The question lawmakers need to ask is whether cutting income taxes
is the best way, or even a good way, given its cost, of spurring
growth.
If they take the conservative approach to government — which
demands that you target your solution narrowly to the problem — they
will have to conclude that it is not: Cutting the top income tax
rate means my taxes will be reduced, but that’s not going to spur me
to start my own business — just as it won’t spur the vast majority
of South Carolinians who receive the tax break to start their own
businesses.
There are far less drastic ways of accomplishing that goal.
As lawmakers take up the income tax reduction plan today, it’s
useful to consider some of those more conservative approaches.
Mr. Sanford says cutting the top income tax rate will attract
wealthy retirees, entrepreneurs and folks looking to locate
corporate headquarters to our state. He says this will work
becauseSouth Carolina’s 7 percent income tax rate is the
fifth-highest in the nation.
But if you look beyond the rate tables to the effective tax rates
— the rates people pay once they’ve factored in all the deductions,
credits and exemptions their state offers — ours is in the middle of
the pack, even near the bottom under some calculations.
Last week, Mr. Sanford rejected considering those write-offs
because “you’re still saying the politician should ultimately pick
the winner and loser, which is not something I philosophically
believe.”
Whether you agree with offering tax exemptions and credits or not
doesn’t change the fact that we do, and that our effective rate is
much lower than it looks. But let’s set that aside; I’m not crazy
about the way all that works either, because I’m not convinced
legislators have made good choices about what to encourage and what
to discourage through the tax code. So here’s an idea: Why don’t we
get rid of some of those exemptions, deductions and credits, and
lower the tax rate?
That way we will bring in just as much money to pay teachers and
Highway Patrol troopers and prison guards, the state will be less
involved in picking winners and losers, and when outsiders look at
state-by-state income tax rates, South Carolina will land in the
middle or near the bottom. Call it the truth-in-taxation law.

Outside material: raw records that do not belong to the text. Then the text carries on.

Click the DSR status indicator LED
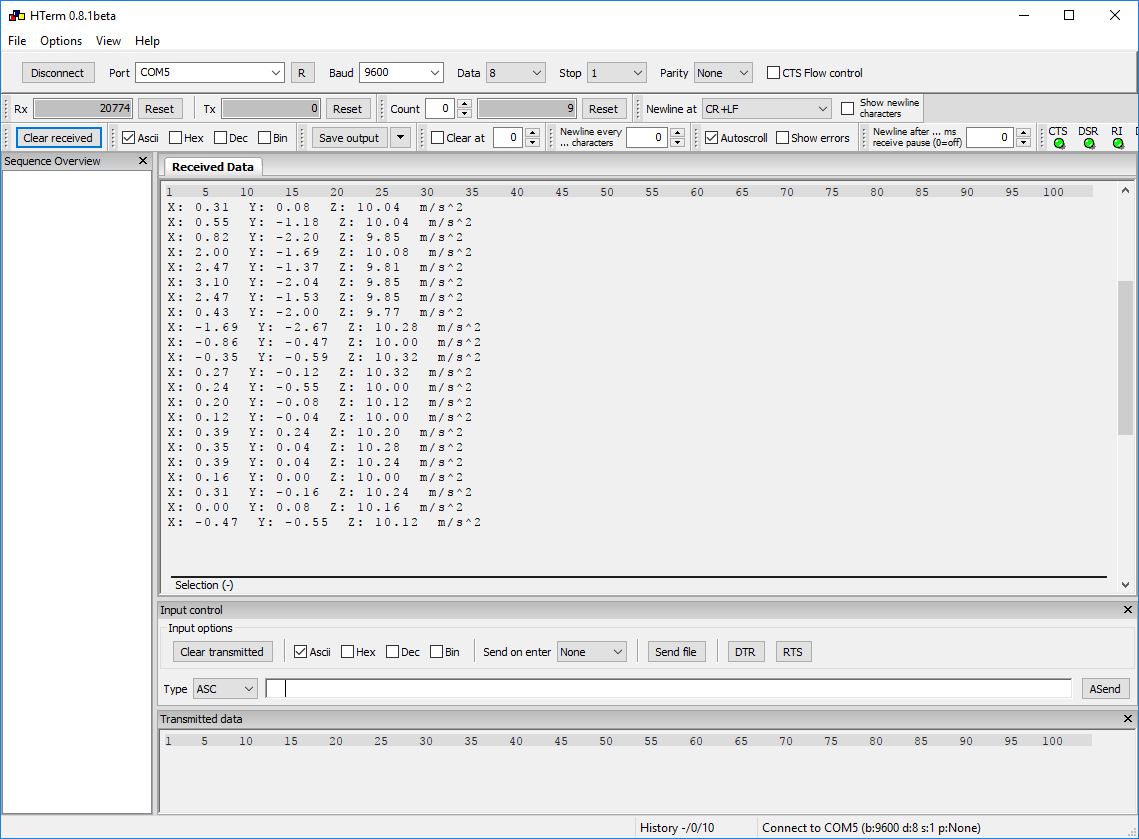 [1089, 144]
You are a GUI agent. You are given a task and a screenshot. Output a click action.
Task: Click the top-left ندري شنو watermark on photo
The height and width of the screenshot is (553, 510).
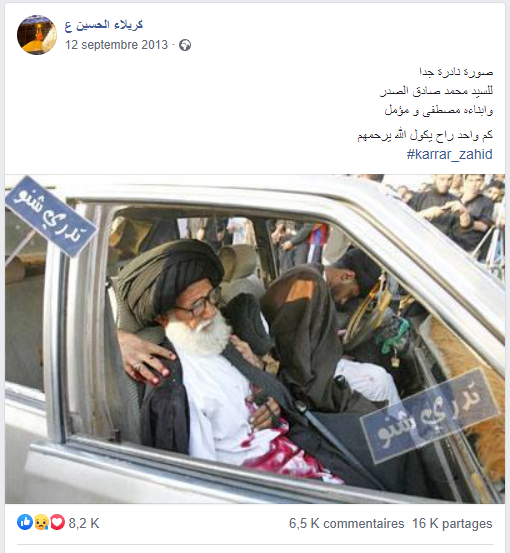(51, 216)
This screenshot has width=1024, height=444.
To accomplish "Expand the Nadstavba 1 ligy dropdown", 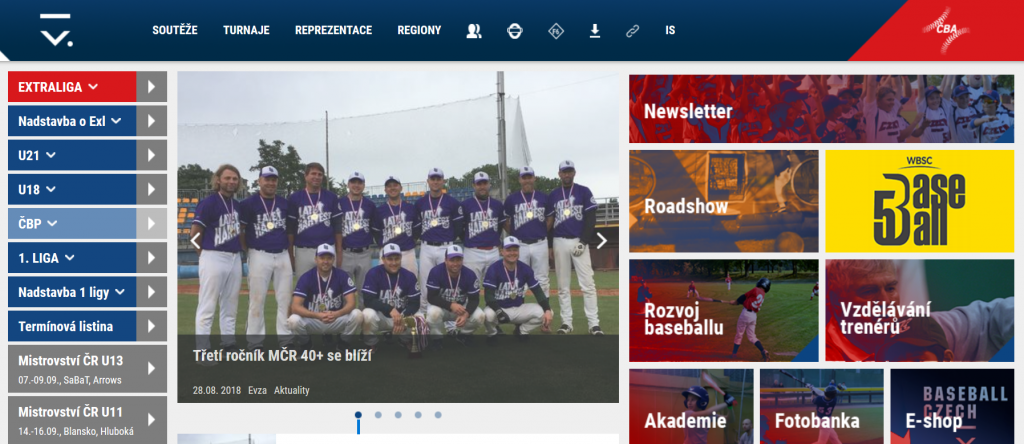I will [x=71, y=292].
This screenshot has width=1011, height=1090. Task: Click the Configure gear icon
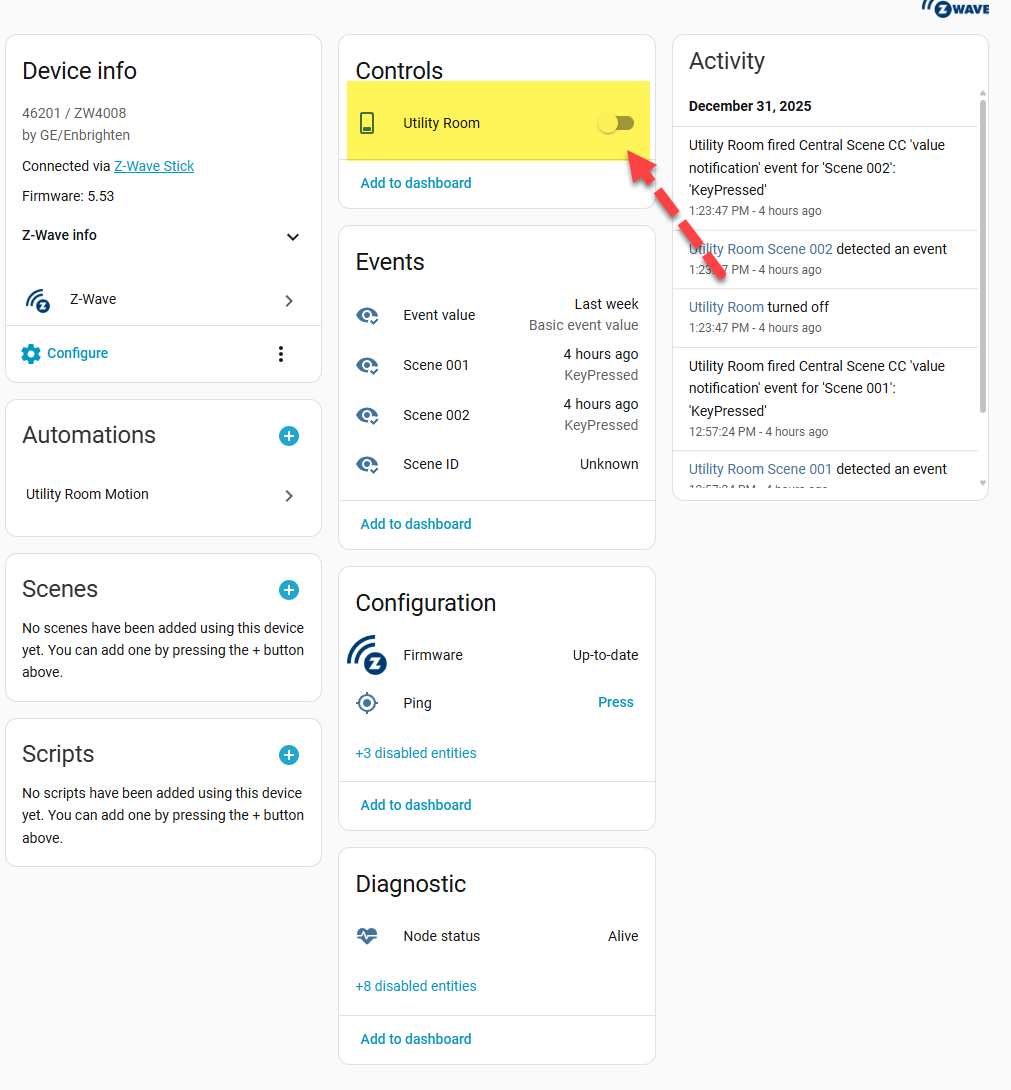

Mr. Sanford also argues that cutting the top income tax rate
would level the playing field for small businesses. Corporations pay
a top income tax rate of 5 percent, but since most small businesses
file as individuals, they pay a higher rate. This clearly doesn’t
make sense, it probably is discouraging business growth, and it does
need to be changed.
There are two ways to do that. One is to tack on an extra
business exemption that would effectively lower the tax rate small
businesses pay, and the House takes up one such effort today. But
Mr. Sanford doesn’t like the government picking winners and losers,
and there’s a cleaner approach: Let the small businesses that aren’t
corporations file corporate income tax rather than personal income
tax returns.
The downside to both of these targeted solutions is that they’re
a lot more complicated than simply cutting the tax rate: You have to
decide which exemptions and credits and deductions to eliminate; you
have to set up rules for treating non-corporate businesses as
corporations.
But there’s something to be said for requiring a little more
thought before you change the tax code, since one of our greatest
tax sins in this state is applying simple solutions to complex
problems. That’s a routine practice that routinely causes unintended
ripple effects on the rest of the tax code, and has resulted over
the years in a tax system that is too complex to even evaluate.
That’s why the best approach is to revamp the entire tax code all at
once.
Of course, these focused fixes won’t satisfy you if your goal is
not just to attract growth but to shrink the size of government —
which Mr. Sanford talks about constantly, except when he’s promising
that cutting the income tax rate won’t result in less money to spend
on essential state needs.
Perhaps it’s justifiable for Mr. Sanford to propose cutting state
revenue, since he’s apparently more than willing to mothball popular
programs that our state could live without, and redirect the savings
to essential programs that have been getting short shrift. But the
Legislature hasn’t been willing to do that. So if you’re a
legislator, going along with the governor’s plan to reduce income
tax rates means you’re voting to starve important programs that you,
as the public’s representative, have decided our state must provide.
And that’s irresponsible.
Particularly when you can accomplish the goal we all share, of
growing the economy, without taking such drastic action.